## Action item
Transcribe exactly the lines from the one holding "Screen dimensions: 1024x738" through the closing line of the entries below. Pictures stay out of the copy.

## Saved data entries
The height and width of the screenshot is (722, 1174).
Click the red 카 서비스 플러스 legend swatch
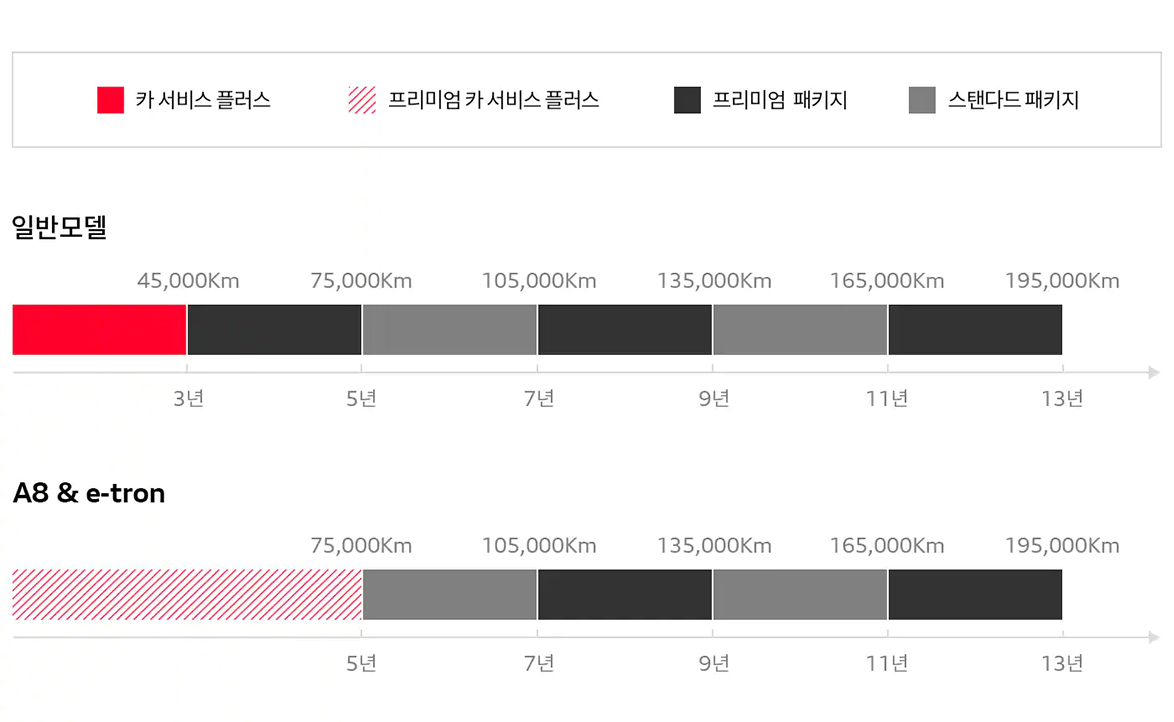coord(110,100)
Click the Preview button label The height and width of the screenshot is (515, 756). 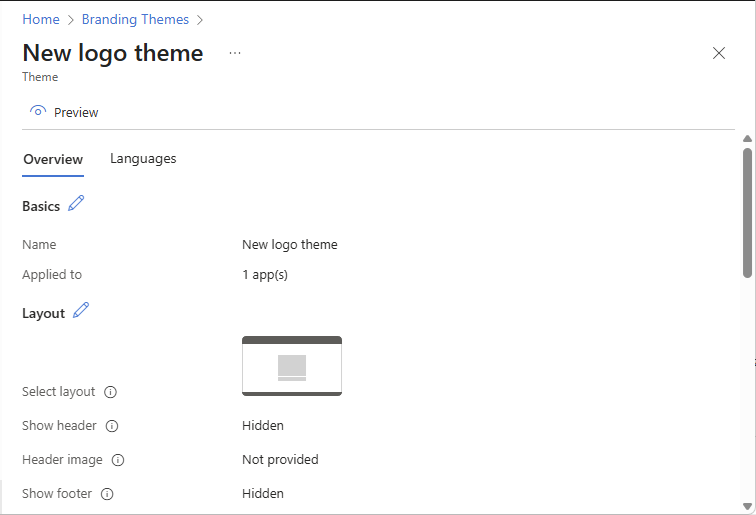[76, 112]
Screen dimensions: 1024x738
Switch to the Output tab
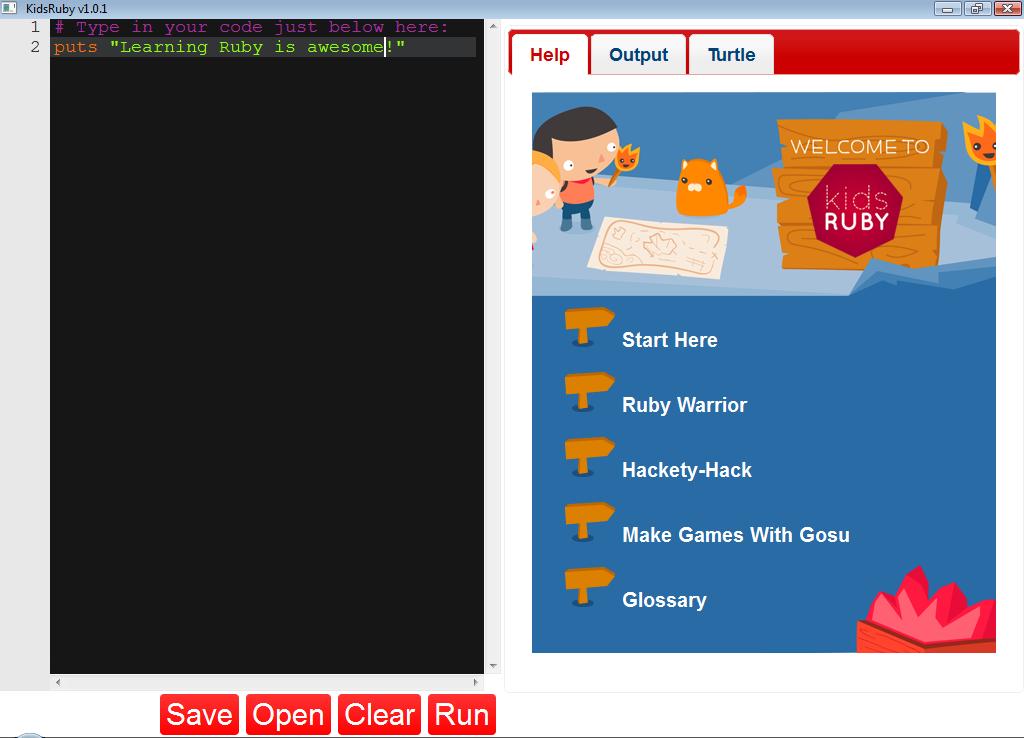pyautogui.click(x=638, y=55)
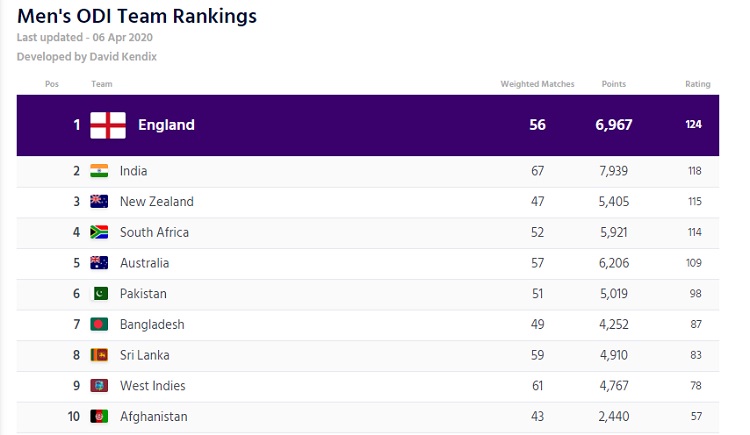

## Answer for the task
Screen dimensions: 1024x738
Switch to the Output tab
pyautogui.click(x=638, y=55)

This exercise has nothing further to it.